Extracted data entries:
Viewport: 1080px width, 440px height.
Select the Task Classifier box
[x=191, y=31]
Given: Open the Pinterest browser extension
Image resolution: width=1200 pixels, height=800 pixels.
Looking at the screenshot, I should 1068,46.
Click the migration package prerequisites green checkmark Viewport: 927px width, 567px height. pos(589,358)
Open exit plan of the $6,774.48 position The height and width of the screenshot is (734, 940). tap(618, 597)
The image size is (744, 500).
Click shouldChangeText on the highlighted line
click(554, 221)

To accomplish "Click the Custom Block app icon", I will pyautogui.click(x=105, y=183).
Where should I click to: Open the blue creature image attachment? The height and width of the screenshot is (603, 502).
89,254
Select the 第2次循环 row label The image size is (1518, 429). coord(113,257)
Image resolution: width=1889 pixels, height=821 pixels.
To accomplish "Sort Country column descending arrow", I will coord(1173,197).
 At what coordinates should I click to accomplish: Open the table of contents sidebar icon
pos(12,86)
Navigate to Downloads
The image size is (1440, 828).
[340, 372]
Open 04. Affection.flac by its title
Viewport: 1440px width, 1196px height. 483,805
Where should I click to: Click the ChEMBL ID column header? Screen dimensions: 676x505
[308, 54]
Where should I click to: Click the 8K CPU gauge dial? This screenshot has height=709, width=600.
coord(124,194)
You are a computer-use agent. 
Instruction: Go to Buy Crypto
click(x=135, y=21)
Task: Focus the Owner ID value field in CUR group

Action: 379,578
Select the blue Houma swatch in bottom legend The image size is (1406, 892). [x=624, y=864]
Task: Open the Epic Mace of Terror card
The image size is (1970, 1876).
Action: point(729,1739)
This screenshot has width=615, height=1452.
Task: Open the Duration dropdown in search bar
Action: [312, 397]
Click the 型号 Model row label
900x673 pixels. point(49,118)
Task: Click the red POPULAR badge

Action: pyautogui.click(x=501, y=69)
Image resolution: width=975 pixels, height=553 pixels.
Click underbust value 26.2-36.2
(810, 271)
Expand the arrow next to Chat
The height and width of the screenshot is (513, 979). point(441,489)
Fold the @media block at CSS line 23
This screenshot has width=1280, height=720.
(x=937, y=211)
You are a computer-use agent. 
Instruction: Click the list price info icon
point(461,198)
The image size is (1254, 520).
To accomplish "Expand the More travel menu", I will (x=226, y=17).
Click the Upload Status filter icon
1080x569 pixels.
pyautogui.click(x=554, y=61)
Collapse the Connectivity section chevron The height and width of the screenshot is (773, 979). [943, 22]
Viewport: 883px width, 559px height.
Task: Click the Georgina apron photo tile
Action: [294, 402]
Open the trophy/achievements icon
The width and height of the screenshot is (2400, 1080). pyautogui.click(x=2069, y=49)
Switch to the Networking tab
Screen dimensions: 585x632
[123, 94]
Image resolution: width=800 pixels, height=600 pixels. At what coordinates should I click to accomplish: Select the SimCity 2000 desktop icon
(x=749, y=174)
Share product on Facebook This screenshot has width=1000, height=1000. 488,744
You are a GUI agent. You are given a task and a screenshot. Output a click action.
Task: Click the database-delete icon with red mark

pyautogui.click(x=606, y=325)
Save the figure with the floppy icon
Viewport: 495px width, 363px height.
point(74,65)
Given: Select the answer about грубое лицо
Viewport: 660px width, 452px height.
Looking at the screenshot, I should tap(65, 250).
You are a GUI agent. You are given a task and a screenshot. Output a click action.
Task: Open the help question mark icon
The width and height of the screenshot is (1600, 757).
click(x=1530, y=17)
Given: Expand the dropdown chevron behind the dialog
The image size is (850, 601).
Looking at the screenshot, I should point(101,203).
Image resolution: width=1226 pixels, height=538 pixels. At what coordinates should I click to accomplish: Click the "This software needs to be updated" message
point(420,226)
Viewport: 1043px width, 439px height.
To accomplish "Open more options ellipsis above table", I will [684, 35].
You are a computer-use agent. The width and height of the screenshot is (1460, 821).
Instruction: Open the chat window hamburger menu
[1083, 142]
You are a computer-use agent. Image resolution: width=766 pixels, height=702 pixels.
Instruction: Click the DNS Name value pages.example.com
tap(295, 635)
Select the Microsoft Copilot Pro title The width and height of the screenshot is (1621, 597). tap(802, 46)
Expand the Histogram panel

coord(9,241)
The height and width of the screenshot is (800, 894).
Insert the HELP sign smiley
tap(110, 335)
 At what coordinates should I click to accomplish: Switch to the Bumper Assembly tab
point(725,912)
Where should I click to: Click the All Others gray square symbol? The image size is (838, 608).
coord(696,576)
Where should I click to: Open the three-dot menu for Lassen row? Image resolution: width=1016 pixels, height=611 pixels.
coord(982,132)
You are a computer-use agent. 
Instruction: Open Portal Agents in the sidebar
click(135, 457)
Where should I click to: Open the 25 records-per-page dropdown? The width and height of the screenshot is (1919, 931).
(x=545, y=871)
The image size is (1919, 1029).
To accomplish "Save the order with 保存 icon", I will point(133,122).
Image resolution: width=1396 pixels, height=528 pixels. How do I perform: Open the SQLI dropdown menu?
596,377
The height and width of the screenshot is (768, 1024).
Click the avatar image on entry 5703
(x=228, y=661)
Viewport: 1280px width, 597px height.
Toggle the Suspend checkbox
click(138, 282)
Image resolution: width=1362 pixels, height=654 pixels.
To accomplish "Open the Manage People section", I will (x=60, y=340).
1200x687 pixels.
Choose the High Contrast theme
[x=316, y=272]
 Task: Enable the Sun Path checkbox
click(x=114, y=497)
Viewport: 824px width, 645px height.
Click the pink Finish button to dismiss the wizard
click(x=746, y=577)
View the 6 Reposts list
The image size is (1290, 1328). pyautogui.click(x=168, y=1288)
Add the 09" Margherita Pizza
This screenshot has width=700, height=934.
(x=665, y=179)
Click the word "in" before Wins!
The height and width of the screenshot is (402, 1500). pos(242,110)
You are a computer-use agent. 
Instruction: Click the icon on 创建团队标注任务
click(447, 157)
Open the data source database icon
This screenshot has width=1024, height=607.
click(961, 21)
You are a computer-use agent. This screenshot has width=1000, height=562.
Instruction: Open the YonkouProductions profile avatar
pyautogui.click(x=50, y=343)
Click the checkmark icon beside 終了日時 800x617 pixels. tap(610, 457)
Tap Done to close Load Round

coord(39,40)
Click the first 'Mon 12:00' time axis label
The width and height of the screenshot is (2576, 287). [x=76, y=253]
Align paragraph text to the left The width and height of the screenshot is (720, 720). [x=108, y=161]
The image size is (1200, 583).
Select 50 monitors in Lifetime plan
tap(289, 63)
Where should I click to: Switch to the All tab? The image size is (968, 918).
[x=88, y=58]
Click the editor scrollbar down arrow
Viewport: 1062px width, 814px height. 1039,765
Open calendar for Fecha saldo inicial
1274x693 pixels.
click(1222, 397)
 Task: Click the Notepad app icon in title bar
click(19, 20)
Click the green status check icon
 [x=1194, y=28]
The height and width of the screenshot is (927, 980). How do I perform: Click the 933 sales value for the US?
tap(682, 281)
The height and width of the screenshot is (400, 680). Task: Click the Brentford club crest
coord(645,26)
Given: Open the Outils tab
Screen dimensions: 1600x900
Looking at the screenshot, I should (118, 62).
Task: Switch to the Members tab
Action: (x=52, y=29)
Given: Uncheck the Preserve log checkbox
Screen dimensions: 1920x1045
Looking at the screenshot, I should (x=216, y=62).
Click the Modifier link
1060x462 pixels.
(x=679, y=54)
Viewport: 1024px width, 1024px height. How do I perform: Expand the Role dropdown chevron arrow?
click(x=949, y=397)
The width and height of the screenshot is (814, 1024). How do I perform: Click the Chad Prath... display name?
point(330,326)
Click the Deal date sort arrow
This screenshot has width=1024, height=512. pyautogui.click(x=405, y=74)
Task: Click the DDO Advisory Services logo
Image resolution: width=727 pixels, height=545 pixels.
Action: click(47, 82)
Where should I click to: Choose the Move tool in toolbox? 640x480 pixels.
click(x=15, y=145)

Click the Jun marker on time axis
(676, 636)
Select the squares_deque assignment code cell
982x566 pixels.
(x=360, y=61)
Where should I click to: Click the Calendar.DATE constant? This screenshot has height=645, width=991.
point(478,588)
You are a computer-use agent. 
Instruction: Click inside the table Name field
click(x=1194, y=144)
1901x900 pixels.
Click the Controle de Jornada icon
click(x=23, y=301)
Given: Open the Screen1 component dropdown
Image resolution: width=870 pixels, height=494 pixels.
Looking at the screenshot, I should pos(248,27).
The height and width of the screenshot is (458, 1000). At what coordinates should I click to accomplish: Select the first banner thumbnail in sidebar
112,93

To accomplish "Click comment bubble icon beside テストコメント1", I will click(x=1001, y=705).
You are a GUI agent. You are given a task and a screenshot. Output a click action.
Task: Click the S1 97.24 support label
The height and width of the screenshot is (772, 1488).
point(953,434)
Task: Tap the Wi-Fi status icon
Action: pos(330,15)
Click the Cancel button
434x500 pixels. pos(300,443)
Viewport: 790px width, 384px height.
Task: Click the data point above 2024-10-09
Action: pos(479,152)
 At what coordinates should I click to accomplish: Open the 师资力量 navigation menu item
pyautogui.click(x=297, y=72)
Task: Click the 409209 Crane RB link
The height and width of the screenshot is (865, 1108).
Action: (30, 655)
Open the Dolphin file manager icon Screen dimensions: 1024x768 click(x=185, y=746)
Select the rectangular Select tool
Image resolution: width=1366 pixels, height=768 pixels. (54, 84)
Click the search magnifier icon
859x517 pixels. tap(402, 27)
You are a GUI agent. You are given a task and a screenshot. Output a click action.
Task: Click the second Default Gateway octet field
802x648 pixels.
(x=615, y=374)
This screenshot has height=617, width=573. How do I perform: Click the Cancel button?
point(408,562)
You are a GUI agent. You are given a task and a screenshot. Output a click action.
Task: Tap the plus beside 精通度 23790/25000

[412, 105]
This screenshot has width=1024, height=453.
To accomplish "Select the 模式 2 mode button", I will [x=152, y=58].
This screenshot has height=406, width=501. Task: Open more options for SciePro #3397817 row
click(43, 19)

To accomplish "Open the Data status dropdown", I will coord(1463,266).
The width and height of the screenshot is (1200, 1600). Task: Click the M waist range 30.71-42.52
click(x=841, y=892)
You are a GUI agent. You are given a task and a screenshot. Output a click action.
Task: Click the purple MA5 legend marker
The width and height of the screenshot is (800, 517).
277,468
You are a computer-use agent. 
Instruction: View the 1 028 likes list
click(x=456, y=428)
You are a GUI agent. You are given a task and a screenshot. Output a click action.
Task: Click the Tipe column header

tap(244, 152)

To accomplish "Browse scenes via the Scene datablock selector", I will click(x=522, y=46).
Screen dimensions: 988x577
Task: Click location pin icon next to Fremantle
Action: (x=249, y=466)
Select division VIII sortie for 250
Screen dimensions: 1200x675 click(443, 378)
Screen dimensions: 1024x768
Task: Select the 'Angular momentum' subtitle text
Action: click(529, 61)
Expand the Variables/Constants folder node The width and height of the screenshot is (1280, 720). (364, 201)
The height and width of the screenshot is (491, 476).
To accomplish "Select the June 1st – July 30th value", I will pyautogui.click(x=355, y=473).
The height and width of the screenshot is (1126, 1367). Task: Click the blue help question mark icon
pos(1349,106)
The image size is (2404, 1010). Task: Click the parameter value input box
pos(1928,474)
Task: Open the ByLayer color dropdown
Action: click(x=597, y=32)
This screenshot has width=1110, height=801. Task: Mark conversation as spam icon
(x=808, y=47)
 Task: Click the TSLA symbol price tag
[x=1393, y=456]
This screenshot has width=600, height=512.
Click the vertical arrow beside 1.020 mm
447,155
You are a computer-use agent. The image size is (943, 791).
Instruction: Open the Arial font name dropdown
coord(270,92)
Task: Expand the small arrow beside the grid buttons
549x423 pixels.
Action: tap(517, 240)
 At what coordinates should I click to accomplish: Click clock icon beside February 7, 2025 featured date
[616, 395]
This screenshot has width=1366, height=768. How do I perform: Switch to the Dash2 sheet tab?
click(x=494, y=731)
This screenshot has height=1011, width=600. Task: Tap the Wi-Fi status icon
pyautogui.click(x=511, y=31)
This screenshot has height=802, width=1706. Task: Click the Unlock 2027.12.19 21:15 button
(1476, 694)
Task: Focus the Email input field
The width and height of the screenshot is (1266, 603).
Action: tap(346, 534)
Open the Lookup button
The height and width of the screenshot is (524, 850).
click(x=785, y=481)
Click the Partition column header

Work item: Read through the lines above and collect those that contain the string "Save".

Answer box:
Save the figure with the floppy icon
To accomplish "Save the order with 保存 icon", I will point(133,122).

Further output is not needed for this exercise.